Страница 9 из 17
— В мае мы даем «Ревизора», ничего уже изменить нельзя.
— Что же, спасибо, Елена Павловна.
Она вышла.
— Поставим вопрос перед дирекцией, — сказал Гриша.
Я спросил:
— Думаешь, ее заставят?
— Пьесы советских авторов ей чужды, — ответил Гриша. — Ничего, найдут другого руководителя драмкружка.
Для меня Елена Павловна была неотделима от школы. И она права: за два месяца подготовить спектакль, да и неизвестно по какой пьесе, — невозможно.
— Как же можно ее заменить? — возразил я. — Она в школе много лет.
— Романовы правили Россией триста лет, и то прогнали. — Гриша помолчал, посмотрел на меня, сузив глаза: — Пора избавляться от интеллигентщины, Толя!
Замены руководителя драмкружка он добился.
Гриша пришел к нам в последний, девятый класс, окончив его, ушел на комсомольскую работу и вскоре стал секретарем самого престижного в Москве — Краснопресненского райкома комсомола. Мы этому не удивились — прирожденный политический лидер.
В начале тридцатых годов я, отовсюду исключенный, явился на разбор своего дела в Московский комитет комсомола. На диване, окруженный парнями и девушками, сидел Гриша в своей длинной шинели и кубанке. Пристально и сурово посмотрел на меня, отстранив этим взглядом, и отвернулся. Не хотел узнавать.
Гриша сделал большую партийную карьеру, стал секретарем Центрального комитета компартии Белоруссии, после войны его перевели в Москву, на ответственную работу в Совет Министров.
Мы встретились с ним почти через 35 лет. В декабре 1965 года он неожиданно позвонил мне, сказал, что читает мои книги, и предложил зайти, поболтать. Я работал тогда над «Детьми Арбата», успел опросить многих людей, знавших Сталина, подумал, что и Гриша наверняка встречался с ним, расскажет что-либо, и поехал в новый «цековский» дом на Ленинградском проспекте. Грише было уже под шестьдесят, появилось сановное брюшко, лицо стало одутловатым, отчего еще очевидней проступала его асимметрия. Он провел меня в большой полутемный кабинет, уставленный дорогими книжными шкафами, книги лежали и на столе рядом с газетами и журналами — кабинет крупного партийного деятеля, к тому же интеллектуала, участливо расспросил о матери, сестре, знал их когда-то. Зашел разговор и о Хрущеве.

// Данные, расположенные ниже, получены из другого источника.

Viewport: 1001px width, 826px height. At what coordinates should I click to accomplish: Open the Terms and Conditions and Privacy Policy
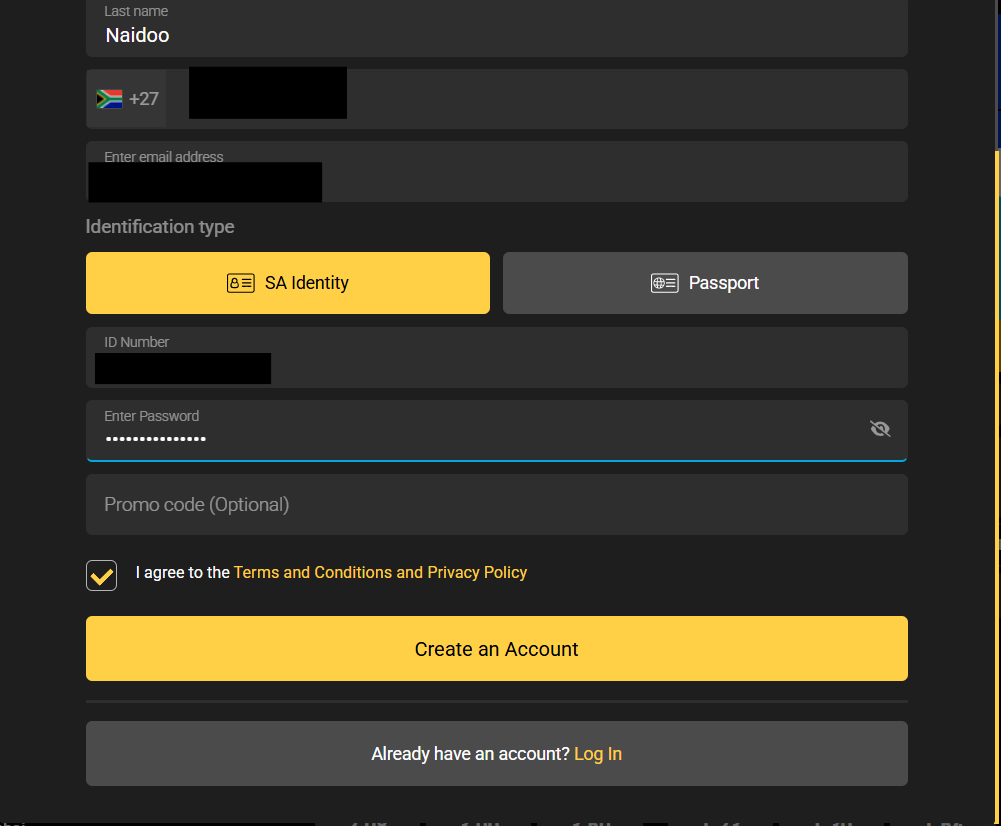[x=380, y=572]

— Тысячи вредителей за десятки лет не могли бы нанести столько вреда стране, сколько нанес Никита, — сказал Гриша. — Он оплевал самый героический отрезок нашей истории. Я знаю, Толя, ты пострадал, многие пострадали, и все же это было великое время. Классовая борьба была, есть и будет. Все разговоры о мирном сосуществовании с буржуазией — ерунда. Если мы им будем уступать, они будут наступать.

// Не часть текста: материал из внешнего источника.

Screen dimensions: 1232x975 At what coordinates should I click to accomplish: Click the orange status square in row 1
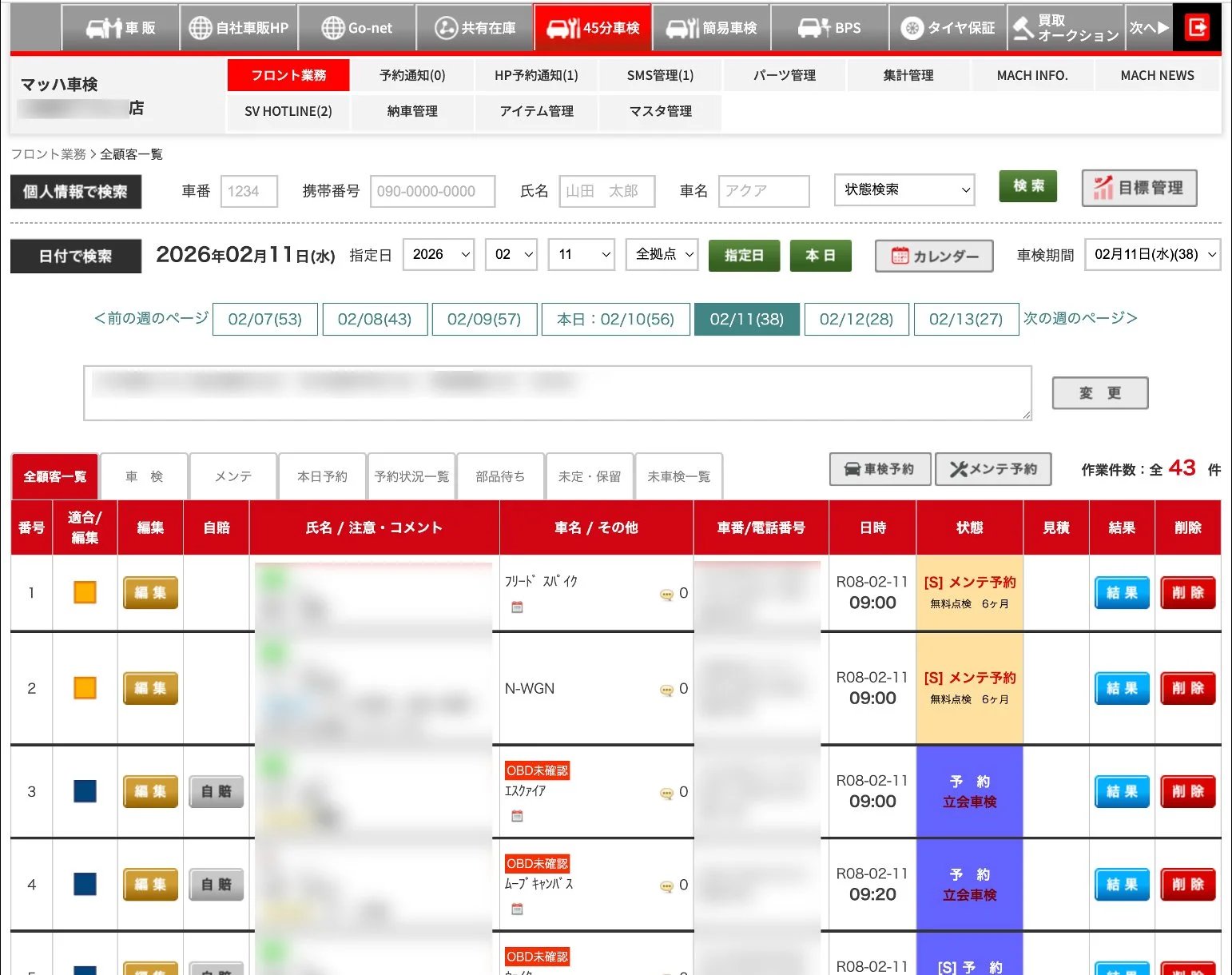[85, 592]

Как и в юности, он говорил спокойно, не повышая голоса, но, глядя на Гришу, я вдруг подумал, что асимметрия лица, отвислость губы иногда признаки некой психической аномалии даже у людей одаренных, а простота, сердечность, участливость — мимикрия, способностью к которой обладают «сдвинутые» натуры. Поэтому и сумел так приспособиться. Вокруг него падали и сослуживцы, и родственники, а он уцелел, хотя по своей интеллигентности никак, казалось, не вписывался в среду партийных аппаратчиков, значит, умел держаться так, чтобы ничем не уязвлять их посредственность. Начинал как человек яркий, но быстро сообразил, что в сталинской системе яркие личности сгорают мгновенно. За эти десятилетия его ум закостенел в привычных догмах. Другим он быть не мог. А возможно, и не хотел зачеркивать свою жизнь.
— Ты встречался со Сталиным?
— Пройдут годы, и люди будут помнить только его победы.

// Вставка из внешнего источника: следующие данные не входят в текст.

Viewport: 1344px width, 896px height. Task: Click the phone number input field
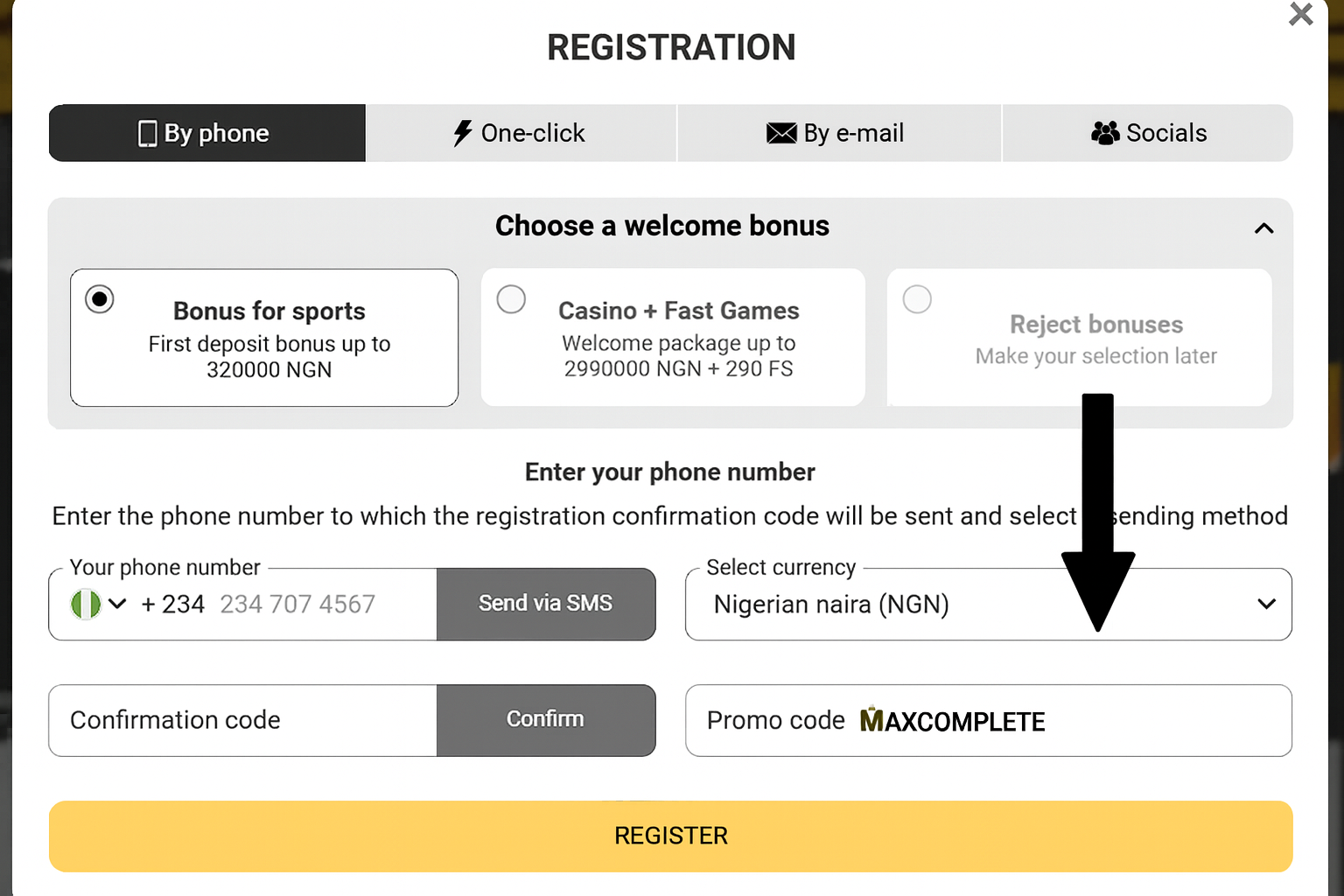[x=298, y=604]

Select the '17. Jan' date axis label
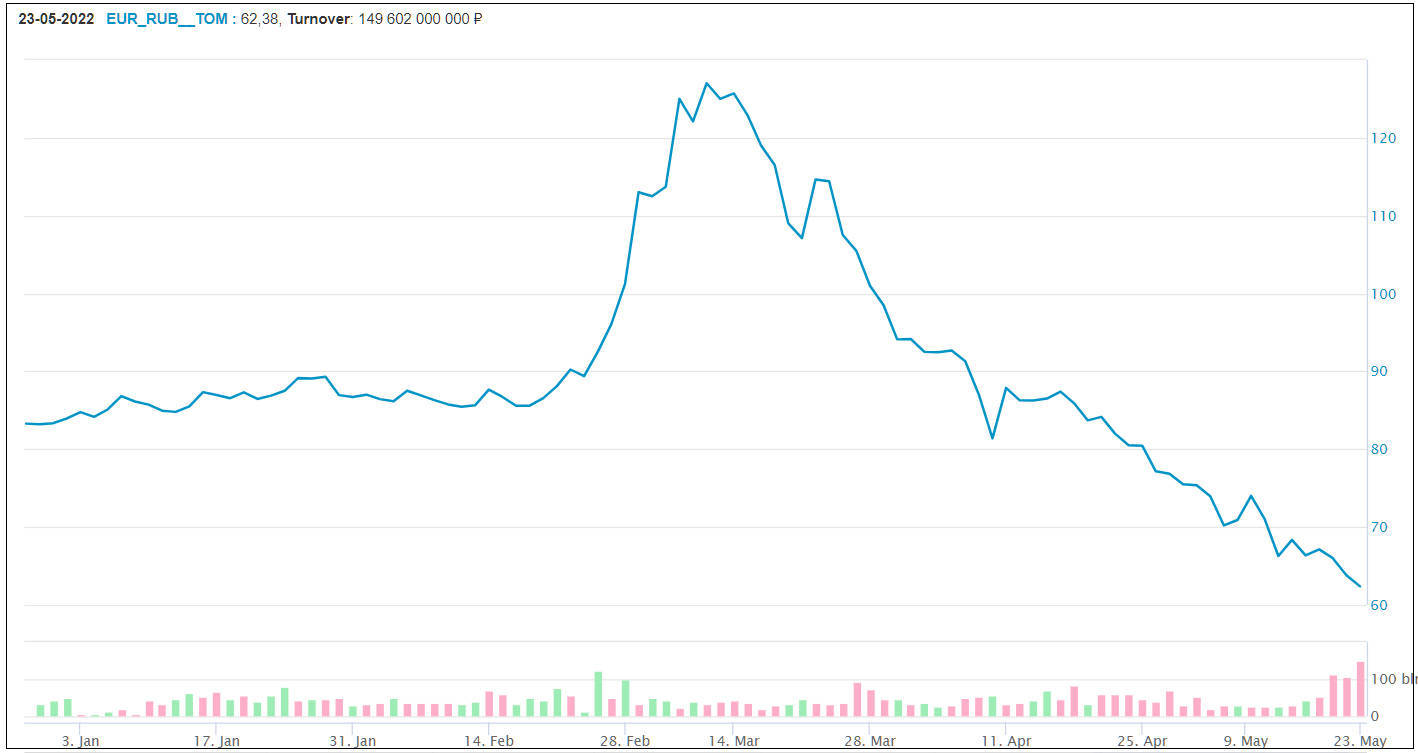click(217, 741)
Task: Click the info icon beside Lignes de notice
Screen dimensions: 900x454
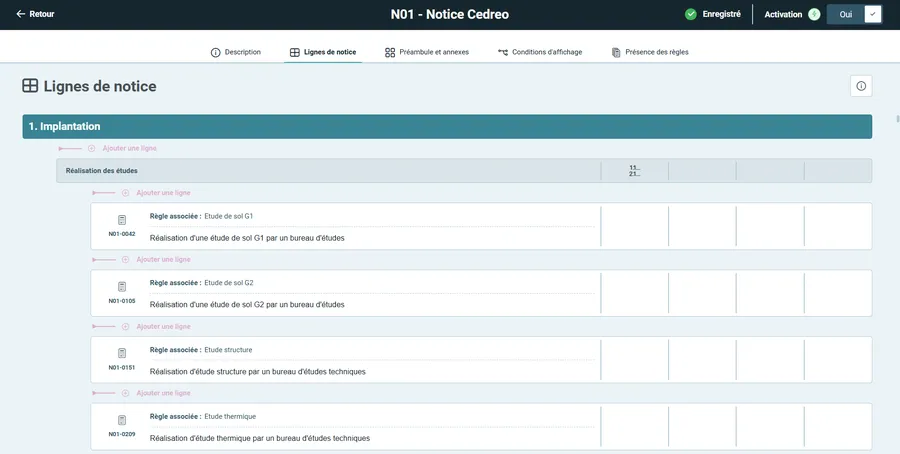Action: click(x=861, y=86)
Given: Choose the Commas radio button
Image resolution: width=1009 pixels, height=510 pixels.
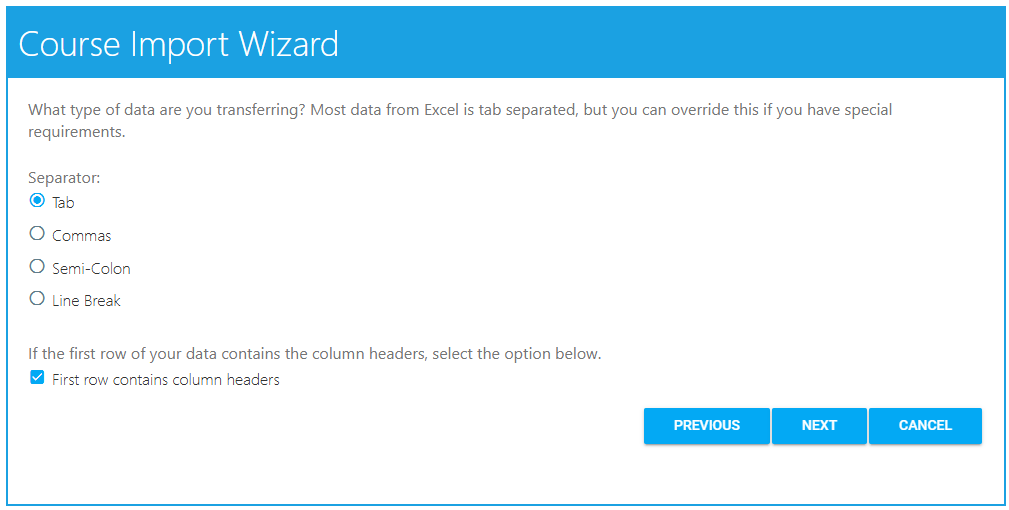Looking at the screenshot, I should pos(37,234).
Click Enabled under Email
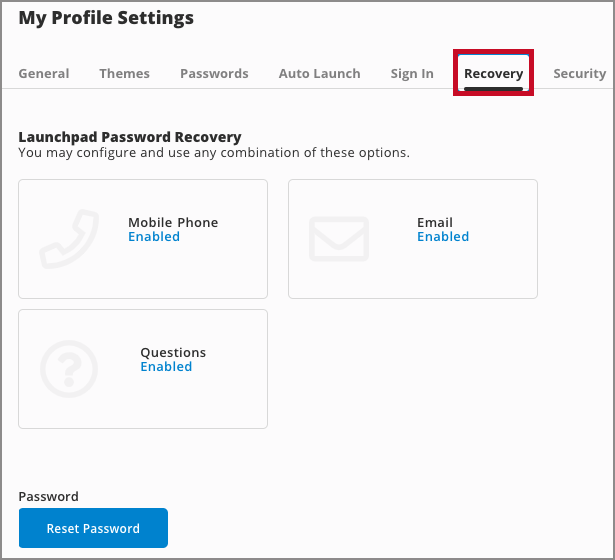615x560 pixels. point(443,237)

Это все, что он сказал о Сталине.
Больше мы не виделись.
Он умер в 1977 году. Панихида в 3-м доме Советов на Садово-Каретном, по среднепартийному разряду, умильно казенные речи, родственники возле гроба.
Почему я приехал сюда?
Вместе с ним уходила из жизни часть моего детства, моей юности, он был одним из немногих, кто сохранился. То страшное тридцатилетие мы прошли разными дорогами. Его путь был мне глубоко чужд, но этим путем шел не он один. Он олицетворял перерождение идеи, в которой я вырос. Воскреснет ли идея или перерождение приведет к ее краху — этого я тогда не знал.
5
Бывшую Хвостовскую гимназию не удалось переделать на советский лад: других учеников на Арбате не наберешь, всех педагогов не заменишь. Из девятилетки ее превратили в семилетку, а потом и вовсе расформировали. В 1926 году по окончании седьмого класса я перешел в другую школу.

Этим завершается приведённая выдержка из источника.